EXERCISE REQUIREMENTS =>
Print every line of the records below exactly as it reads.

[Saved entries]
= = = = = = =
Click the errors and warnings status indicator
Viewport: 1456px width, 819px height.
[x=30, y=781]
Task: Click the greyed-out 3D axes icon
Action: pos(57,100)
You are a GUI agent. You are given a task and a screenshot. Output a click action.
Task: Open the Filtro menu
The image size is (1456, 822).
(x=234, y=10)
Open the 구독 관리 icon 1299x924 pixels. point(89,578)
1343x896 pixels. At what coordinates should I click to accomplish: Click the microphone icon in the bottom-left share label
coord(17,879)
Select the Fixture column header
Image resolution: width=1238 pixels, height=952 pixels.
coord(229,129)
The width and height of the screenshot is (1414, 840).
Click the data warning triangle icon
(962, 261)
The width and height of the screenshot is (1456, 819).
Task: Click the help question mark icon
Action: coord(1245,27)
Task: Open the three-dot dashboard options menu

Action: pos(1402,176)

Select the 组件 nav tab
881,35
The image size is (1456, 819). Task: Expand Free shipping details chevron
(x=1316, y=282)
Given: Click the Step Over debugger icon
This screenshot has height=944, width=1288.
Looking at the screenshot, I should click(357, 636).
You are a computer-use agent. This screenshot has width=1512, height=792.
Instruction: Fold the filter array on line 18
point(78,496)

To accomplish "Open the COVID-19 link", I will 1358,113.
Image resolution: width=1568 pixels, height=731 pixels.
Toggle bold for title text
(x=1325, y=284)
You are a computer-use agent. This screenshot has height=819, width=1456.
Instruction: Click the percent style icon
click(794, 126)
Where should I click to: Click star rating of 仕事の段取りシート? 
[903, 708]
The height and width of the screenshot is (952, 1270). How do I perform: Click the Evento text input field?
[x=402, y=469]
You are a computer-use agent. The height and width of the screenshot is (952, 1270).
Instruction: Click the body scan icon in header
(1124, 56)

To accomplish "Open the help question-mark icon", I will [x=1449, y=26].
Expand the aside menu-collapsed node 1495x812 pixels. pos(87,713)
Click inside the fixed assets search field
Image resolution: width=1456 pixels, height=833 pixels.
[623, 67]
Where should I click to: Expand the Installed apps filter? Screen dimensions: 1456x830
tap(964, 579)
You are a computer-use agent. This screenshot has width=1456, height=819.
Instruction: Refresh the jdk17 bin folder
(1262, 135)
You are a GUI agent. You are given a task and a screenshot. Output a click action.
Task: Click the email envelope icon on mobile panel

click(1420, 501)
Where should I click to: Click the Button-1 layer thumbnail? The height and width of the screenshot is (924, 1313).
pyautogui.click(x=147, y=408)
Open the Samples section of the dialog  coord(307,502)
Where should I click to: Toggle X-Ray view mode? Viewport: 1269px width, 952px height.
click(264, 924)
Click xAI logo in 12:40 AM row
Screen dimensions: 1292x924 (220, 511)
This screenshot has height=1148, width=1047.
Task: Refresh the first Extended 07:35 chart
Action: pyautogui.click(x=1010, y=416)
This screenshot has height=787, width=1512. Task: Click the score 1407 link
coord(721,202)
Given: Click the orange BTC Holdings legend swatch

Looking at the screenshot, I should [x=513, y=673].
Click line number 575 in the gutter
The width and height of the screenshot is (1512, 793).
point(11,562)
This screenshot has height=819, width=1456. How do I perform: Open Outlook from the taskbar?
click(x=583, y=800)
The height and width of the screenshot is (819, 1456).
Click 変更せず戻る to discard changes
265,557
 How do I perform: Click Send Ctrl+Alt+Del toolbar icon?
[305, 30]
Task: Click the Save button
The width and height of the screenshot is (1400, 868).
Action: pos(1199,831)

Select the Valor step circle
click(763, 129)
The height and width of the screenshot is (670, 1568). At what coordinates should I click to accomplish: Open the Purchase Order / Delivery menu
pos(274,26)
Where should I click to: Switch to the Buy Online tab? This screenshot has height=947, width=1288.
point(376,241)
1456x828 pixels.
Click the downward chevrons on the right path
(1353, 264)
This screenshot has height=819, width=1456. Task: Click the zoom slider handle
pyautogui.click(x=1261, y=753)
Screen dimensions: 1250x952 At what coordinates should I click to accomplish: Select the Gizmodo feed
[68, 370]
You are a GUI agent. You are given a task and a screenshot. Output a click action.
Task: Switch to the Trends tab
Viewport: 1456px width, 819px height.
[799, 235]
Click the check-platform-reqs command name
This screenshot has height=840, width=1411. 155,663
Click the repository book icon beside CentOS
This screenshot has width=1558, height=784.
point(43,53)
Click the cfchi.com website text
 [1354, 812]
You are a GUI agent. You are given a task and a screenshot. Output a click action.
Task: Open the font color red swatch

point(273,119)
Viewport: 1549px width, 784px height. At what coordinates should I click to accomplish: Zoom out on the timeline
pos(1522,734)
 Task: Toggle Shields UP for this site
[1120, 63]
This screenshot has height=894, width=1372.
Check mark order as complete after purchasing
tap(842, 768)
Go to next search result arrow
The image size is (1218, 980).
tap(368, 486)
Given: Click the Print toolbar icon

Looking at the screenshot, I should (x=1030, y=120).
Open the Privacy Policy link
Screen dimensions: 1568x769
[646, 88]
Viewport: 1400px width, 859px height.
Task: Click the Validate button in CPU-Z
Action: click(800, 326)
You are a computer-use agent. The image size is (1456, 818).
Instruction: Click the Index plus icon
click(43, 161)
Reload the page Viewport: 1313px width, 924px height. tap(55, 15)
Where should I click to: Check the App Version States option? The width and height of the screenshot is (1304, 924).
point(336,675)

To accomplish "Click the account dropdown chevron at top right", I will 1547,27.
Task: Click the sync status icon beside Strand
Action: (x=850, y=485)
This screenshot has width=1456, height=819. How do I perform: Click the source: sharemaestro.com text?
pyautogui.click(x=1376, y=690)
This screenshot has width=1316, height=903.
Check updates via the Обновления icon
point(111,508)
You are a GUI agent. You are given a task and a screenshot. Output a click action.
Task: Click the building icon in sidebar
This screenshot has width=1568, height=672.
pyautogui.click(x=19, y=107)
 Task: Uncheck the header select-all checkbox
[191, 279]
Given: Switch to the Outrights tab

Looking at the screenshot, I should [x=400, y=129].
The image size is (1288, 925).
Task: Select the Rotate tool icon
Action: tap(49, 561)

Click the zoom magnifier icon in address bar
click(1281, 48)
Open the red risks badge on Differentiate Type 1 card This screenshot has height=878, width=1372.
= = = = = = =
FINISHED TASK =>
Click the errors and warnings status indicator
Viewport: 1456px width, 819px height.
[x=30, y=781]
Task: Click the greyed-out 3D axes icon
Action: pos(57,100)
You are a GUI agent. You are given a task and a screenshot. Output a click action.
Task: Open the Filtro menu
The image size is (1456, 822).
(x=234, y=10)
Open the 구독 관리 icon 1299x924 pixels. point(89,578)
1343x896 pixels. At what coordinates should I click to accomplish: Click the microphone icon in the bottom-left share label
coord(17,879)
Select the Fixture column header
Image resolution: width=1238 pixels, height=952 pixels.
coord(229,129)
The width and height of the screenshot is (1414, 840).
Click the data warning triangle icon
(962, 261)
The width and height of the screenshot is (1456, 819).
Task: Click the help question mark icon
Action: coord(1245,27)
Task: Open the three-dot dashboard options menu

Action: pos(1402,176)

Select the 组件 nav tab
881,35
The image size is (1456, 819). Task: Expand Free shipping details chevron
(x=1316, y=282)
Given: Click the Step Over debugger icon
This screenshot has height=944, width=1288.
Looking at the screenshot, I should click(357, 636).
You are a computer-use agent. This screenshot has width=1512, height=792.
Instruction: Fold the filter array on line 18
point(78,496)

To accomplish "Open the COVID-19 link", I will 1358,113.
Image resolution: width=1568 pixels, height=731 pixels.
Toggle bold for title text
(x=1325, y=284)
You are a computer-use agent. This screenshot has height=819, width=1456.
Instruction: Click the percent style icon
click(794, 126)
Where should I click to: Click star rating of 仕事の段取りシート? 
[903, 708]
The height and width of the screenshot is (952, 1270). How do I perform: Click the Evento text input field?
[x=402, y=469]
You are a computer-use agent. The height and width of the screenshot is (952, 1270).
Instruction: Click the body scan icon in header
(1124, 56)

To accomplish "Open the help question-mark icon", I will [x=1449, y=26].
Expand the aside menu-collapsed node 1495x812 pixels. pos(87,713)
Click inside the fixed assets search field
Image resolution: width=1456 pixels, height=833 pixels.
[623, 67]
Where should I click to: Expand the Installed apps filter? Screen dimensions: 1456x830
tap(964, 579)
You are a computer-use agent. This screenshot has width=1456, height=819.
Instruction: Refresh the jdk17 bin folder
(1262, 135)
You are a GUI agent. You are given a task and a screenshot. Output a click action.
Task: Click the email envelope icon on mobile panel

click(1420, 501)
Where should I click to: Click the Button-1 layer thumbnail? The height and width of the screenshot is (924, 1313).
pyautogui.click(x=147, y=408)
Open the Samples section of the dialog  coord(307,502)
Where should I click to: Toggle X-Ray view mode? Viewport: 1269px width, 952px height.
click(264, 924)
Click xAI logo in 12:40 AM row
Screen dimensions: 1292x924 (220, 511)
This screenshot has height=1148, width=1047.
Task: Refresh the first Extended 07:35 chart
Action: pyautogui.click(x=1010, y=416)
This screenshot has height=787, width=1512. Task: Click the score 1407 link
coord(721,202)
Given: Click the orange BTC Holdings legend swatch

Looking at the screenshot, I should [x=513, y=673].
Click line number 575 in the gutter
The width and height of the screenshot is (1512, 793).
point(11,562)
This screenshot has height=819, width=1456. How do I perform: Open Outlook from the taskbar?
click(x=583, y=800)
The height and width of the screenshot is (819, 1456).
Click 変更せず戻る to discard changes
265,557
 How do I perform: Click Send Ctrl+Alt+Del toolbar icon?
[305, 30]
Task: Click the Save button
The width and height of the screenshot is (1400, 868).
Action: pos(1199,831)

Select the Valor step circle
click(763, 129)
The height and width of the screenshot is (670, 1568). At what coordinates should I click to accomplish: Open the Purchase Order / Delivery menu
pos(274,26)
Where should I click to: Switch to the Buy Online tab? This screenshot has height=947, width=1288.
point(376,241)
1456x828 pixels.
Click the downward chevrons on the right path
(1353, 264)
This screenshot has height=819, width=1456. Task: Click the zoom slider handle
pyautogui.click(x=1261, y=753)
Screen dimensions: 1250x952 At what coordinates should I click to accomplish: Select the Gizmodo feed
[68, 370]
You are a GUI agent. You are given a task and a screenshot. Output a click action.
Task: Switch to the Trends tab
Viewport: 1456px width, 819px height.
[799, 235]
Click the check-platform-reqs command name
This screenshot has height=840, width=1411. 155,663
Click the repository book icon beside CentOS
This screenshot has width=1558, height=784.
point(43,53)
Click the cfchi.com website text
 [1354, 812]
You are a GUI agent. You are given a task and a screenshot. Output a click action.
Task: Open the font color red swatch

point(273,119)
Viewport: 1549px width, 784px height. At what coordinates should I click to accomplish: Zoom out on the timeline
pos(1522,734)
 Task: Toggle Shields UP for this site
[1120, 63]
This screenshot has height=894, width=1372.
Check mark order as complete after purchasing
tap(842, 768)
Go to next search result arrow
The image size is (1218, 980).
tap(368, 486)
Given: Click the Print toolbar icon

Looking at the screenshot, I should (x=1030, y=120).
Open the Privacy Policy link
Screen dimensions: 1568x769
[646, 88]
Viewport: 1400px width, 859px height.
Task: Click the Validate button in CPU-Z
Action: click(800, 326)
You are a computer-use agent. The image size is (1456, 818).
Instruction: Click the Index plus icon
click(43, 161)
Reload the page Viewport: 1313px width, 924px height. tap(55, 15)
Where should I click to: Check the App Version States option? The width and height of the screenshot is (1304, 924).
point(336,675)

To accomplish "Click the account dropdown chevron at top right", I will 1547,27.
Task: Click the sync status icon beside Strand
Action: (x=850, y=485)
This screenshot has width=1456, height=819. How do I perform: Click the source: sharemaestro.com text?
pyautogui.click(x=1376, y=690)
This screenshot has width=1316, height=903.
Check updates via the Обновления icon
point(111,508)
You are a GUI agent. You are given a task and a screenshot. Output a click action.
Task: Click the building icon in sidebar
This screenshot has width=1568, height=672.
pyautogui.click(x=19, y=107)
 Task: Uncheck the header select-all checkbox
[191, 279]
Given: Switch to the Outrights tab

Looking at the screenshot, I should [x=400, y=129].
The image size is (1288, 925).
Task: Select the Rotate tool icon
Action: tap(49, 561)

Click the zoom magnifier icon in address bar
click(1281, 48)
Open the red risks badge on Differentiate Type 1 card This screenshot has height=878, width=1372.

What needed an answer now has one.